Sorry, fellow Trekkies, trekkers. B-5 had it right.


----------



## gchance (Dec 6, 2002)

What's hilarious about the B5 vs. Star Trek thing is that for some odd reason there was a certain contingent of Trek fans who thought you could only ever have science fiction if it were Star Trek, and anything else was garbage. Sometimes they were right (they tried to sell Space Rangers to us/them at a convention once, showed the entire first episode). This time they were wrong.

To this day, you'll find Star Trek fans who will argue that B5 copied Deep Space Nine.
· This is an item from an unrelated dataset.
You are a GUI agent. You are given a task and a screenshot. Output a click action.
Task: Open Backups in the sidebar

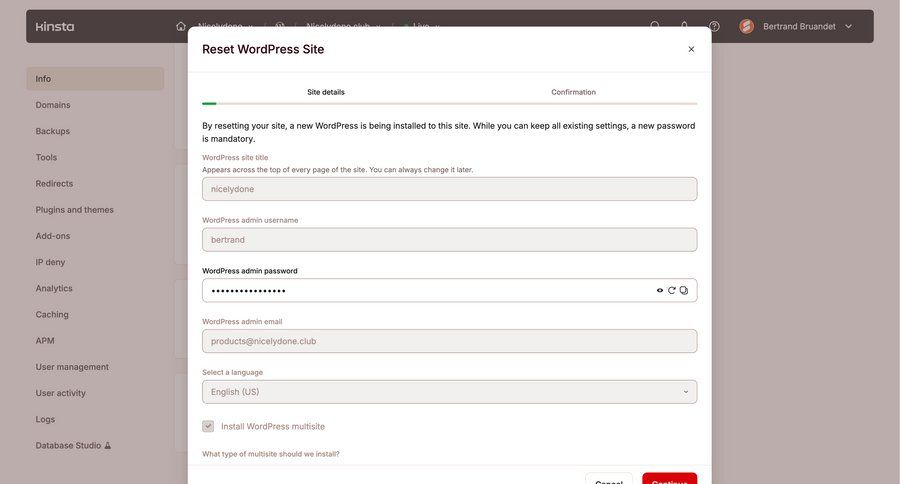click(53, 131)
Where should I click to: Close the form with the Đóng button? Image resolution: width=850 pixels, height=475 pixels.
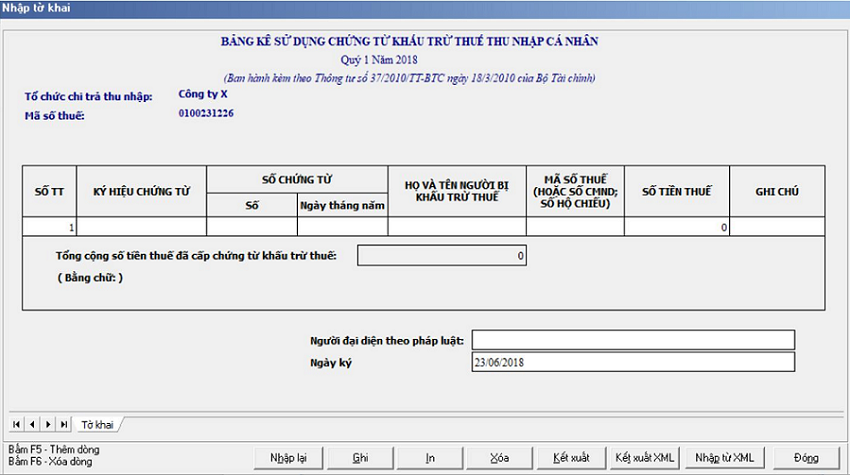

I spent a good amount of the run of Lost trying to explain that it really is possible to plan a story out long form, using Babylon 5 as an example. I was proven right in many ways, but when "Adam & Eve" proved to be similar to an incident on Babylon 5 (hope that was vague enough), their response was "Oh well they retconned." You can't win.

Welcome to the club, Queue. 

Greg


----------



## kmccbf (Mar 9, 2002)

Blast, I started reading the episode summeries on Luker again. Now I'm going to have to watch the whole series again, because I'd forgotten just how good it was since I watched it last year.


----------



## JMikeD (Jun 10, 2002)

kmccbf said:


> Blast, I started reading the episode summeries on Luker again. Now I'm going to have to watch the whole series again, because I'd forgotten just how good it was since I watched it last year.


Me, too! :up::up:


----------



## kmccbf (Mar 9, 2002)

I think it's going to become a yearly thing.


----------



## Queue (Apr 7, 2009)

Something weird is going on with Netflix and it's episodes. I choose S1 Ep 12 (Survivor) but it plays S1 Ep 16 (Grail).


----------



## Queue (Apr 7, 2009)

Queue said:


> Something weird is going on with Netflix and it's episodes. I choose S1 Ep 12 (Survivor) but it plays S1 Ep 16 (Grail).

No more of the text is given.